Era l’estate del 1932 quando Pedro Salinas, poeta e critico, incontra Katherine, professoressa americana in visita in Spagna per studiare la letteratura spagnola. Lei arriva in ritardo a lezione e si siede in fondo all’aula, ma Pedro la nota e se ne innamora subito. Kathrine diventa per Pedro la musa, la salvezza, il faro in un mare in tempesta. Nel 1933, il poeta pubblica La voz a ti debida, una raccolta di settanta poesie tutte dedicate a Katherine, tutte piene di un amore che è ricerca di sé e dell’altro, di sé nell’altro. Un amore che è ansia di perdersi, desiderio di incontrarsi, che è respiro, ombra e scandalo.

Se mi chiamassi, sì,
se mi chiamassi!
Io lascerei tutto,
tutto io getterei:
i prezzi, i cataloghi,
l’azzurro dell’oceano sulle carte,
i giorni e le loro notti,
i telegrammi vecchi
e un amore.
Tu, che non sei il mio amore,
se mi chiamassi!

E ancora attendo la tua voce:
giù per i telescopi, 
da una stella
attraverso specchi e gallerie di anni bisestili
può venire. Non so da dove.
Dal prodigio, sempre.
Perché se tu mi chiami
sarà da un miracolo,
ignoto, senza vederlo.
P. Salinas, La voz a ti debida

In questi versi, il poeta richiama al cuore l’essenza dell’amore. Si ama perché si è chiamati e si è chiamati perché si percepisce un amore profondo che ci desta alla vita. Un amore viscerale, fatto tanto delle tue fibre da sembrarti uguale a te stesso ti chiama ad ex-sistere, ad ergerti fuori dal tuo spazio vitale, ad aprirti al resto del mondo. Prima di quell’amore non conoscevi le cellule del tuo corpo, non sapevi di poterti dire vivo, di poter valicare i confini conosciuti perché ti è possibile andare oltre, perché quello che senti dentro, ti cammina accanto.

L’abbandono

E cosa ancor più difficile, l’amore chiama l’abbandono, vuole che l’amato lasci dietro sé ogni suo possedimento.
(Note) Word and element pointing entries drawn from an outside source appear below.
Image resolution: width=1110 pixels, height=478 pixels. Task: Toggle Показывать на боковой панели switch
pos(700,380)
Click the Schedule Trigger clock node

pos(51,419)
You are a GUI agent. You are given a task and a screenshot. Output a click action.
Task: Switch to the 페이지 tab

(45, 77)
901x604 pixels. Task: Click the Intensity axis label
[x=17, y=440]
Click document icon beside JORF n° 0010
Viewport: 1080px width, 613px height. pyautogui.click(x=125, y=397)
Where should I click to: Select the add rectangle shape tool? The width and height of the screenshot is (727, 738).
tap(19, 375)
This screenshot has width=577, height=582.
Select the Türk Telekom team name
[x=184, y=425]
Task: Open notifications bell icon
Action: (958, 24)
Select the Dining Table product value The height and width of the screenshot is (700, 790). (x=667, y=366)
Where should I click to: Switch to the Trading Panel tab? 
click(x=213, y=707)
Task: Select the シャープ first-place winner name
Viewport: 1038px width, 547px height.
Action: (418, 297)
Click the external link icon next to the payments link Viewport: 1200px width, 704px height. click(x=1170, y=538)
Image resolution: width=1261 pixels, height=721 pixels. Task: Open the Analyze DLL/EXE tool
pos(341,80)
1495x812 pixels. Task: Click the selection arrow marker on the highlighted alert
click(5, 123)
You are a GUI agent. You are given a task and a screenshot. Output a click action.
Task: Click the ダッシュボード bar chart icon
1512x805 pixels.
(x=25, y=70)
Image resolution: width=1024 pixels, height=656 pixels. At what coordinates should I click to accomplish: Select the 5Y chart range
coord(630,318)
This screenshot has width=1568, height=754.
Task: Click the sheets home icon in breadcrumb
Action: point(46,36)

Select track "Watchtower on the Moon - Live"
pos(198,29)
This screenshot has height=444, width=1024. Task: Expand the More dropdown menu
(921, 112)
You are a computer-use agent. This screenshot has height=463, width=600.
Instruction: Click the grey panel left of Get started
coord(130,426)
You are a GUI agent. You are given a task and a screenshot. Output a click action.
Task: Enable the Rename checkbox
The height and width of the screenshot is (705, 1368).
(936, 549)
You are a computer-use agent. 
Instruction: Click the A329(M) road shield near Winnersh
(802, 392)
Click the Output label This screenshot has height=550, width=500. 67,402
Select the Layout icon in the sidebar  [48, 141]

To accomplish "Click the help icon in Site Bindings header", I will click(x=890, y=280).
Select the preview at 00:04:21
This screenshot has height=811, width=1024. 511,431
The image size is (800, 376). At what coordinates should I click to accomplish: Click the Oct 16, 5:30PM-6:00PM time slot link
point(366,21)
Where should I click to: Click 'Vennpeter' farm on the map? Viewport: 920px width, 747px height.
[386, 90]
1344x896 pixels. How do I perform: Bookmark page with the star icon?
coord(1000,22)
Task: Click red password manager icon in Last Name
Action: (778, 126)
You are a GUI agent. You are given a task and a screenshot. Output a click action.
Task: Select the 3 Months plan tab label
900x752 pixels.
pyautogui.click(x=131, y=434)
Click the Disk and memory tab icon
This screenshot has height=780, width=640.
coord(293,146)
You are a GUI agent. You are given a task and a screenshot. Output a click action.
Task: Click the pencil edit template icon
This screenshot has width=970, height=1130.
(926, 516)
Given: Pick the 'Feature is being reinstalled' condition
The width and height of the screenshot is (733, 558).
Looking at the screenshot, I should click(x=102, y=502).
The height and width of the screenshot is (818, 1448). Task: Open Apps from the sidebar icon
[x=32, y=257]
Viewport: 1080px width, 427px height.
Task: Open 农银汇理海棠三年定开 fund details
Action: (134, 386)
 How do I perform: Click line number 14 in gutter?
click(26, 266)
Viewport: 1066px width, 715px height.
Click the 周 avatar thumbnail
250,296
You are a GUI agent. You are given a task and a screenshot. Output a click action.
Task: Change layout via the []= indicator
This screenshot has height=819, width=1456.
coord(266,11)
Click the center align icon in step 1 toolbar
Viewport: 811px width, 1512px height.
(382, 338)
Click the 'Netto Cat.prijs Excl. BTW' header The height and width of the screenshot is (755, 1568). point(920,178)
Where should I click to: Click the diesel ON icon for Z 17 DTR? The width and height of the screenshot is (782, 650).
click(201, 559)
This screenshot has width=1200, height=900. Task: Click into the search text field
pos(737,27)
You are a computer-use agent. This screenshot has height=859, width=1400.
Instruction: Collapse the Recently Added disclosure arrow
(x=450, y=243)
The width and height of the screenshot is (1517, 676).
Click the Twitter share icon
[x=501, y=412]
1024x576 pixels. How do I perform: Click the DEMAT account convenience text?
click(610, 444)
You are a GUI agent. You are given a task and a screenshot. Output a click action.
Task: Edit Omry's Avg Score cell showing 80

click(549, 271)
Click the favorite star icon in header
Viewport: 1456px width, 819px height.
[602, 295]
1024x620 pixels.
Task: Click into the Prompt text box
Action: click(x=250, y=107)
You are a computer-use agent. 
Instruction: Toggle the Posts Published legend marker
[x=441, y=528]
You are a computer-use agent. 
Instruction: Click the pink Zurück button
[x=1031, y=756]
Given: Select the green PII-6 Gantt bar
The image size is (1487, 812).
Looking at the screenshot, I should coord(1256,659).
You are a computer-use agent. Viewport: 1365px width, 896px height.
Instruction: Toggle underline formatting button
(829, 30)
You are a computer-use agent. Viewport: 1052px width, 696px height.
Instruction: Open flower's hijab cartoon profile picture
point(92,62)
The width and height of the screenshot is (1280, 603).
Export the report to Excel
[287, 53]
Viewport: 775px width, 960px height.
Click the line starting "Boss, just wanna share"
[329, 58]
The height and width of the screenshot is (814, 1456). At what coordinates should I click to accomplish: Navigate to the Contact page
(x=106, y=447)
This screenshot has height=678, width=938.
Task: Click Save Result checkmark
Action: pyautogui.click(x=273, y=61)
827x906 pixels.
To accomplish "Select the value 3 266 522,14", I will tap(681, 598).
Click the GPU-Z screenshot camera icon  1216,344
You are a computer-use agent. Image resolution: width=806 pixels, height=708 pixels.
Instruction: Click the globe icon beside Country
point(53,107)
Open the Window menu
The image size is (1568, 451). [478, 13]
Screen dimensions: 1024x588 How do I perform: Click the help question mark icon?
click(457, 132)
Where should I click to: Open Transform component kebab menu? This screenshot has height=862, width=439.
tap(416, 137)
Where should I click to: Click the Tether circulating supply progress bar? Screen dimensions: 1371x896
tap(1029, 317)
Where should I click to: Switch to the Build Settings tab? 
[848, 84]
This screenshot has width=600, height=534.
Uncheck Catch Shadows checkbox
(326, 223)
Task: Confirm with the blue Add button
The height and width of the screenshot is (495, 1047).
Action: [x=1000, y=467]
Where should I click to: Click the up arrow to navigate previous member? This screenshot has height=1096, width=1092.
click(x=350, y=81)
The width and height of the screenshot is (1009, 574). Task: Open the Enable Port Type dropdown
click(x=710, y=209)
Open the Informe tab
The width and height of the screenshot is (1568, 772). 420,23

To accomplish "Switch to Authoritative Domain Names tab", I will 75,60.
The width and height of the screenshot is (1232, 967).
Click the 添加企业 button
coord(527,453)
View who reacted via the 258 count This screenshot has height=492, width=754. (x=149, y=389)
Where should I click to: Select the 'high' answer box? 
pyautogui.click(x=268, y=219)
E si lascia ogni bene, ogni caro, per fede a qualcosa di più grande che dal prodigio, da sempre s’annidava in corpo per sorgere nel momento giusto. Ancora attendiamo la tua voce e non ti riconosceremo amore sino a quando altri amori invaderanno l’intimo. Eppure ti riconosceremo dal sale che porti in grembo e dalla luce che riveli al cuore, perché solo in questo innamoramento, la vita si sveglia alla vita.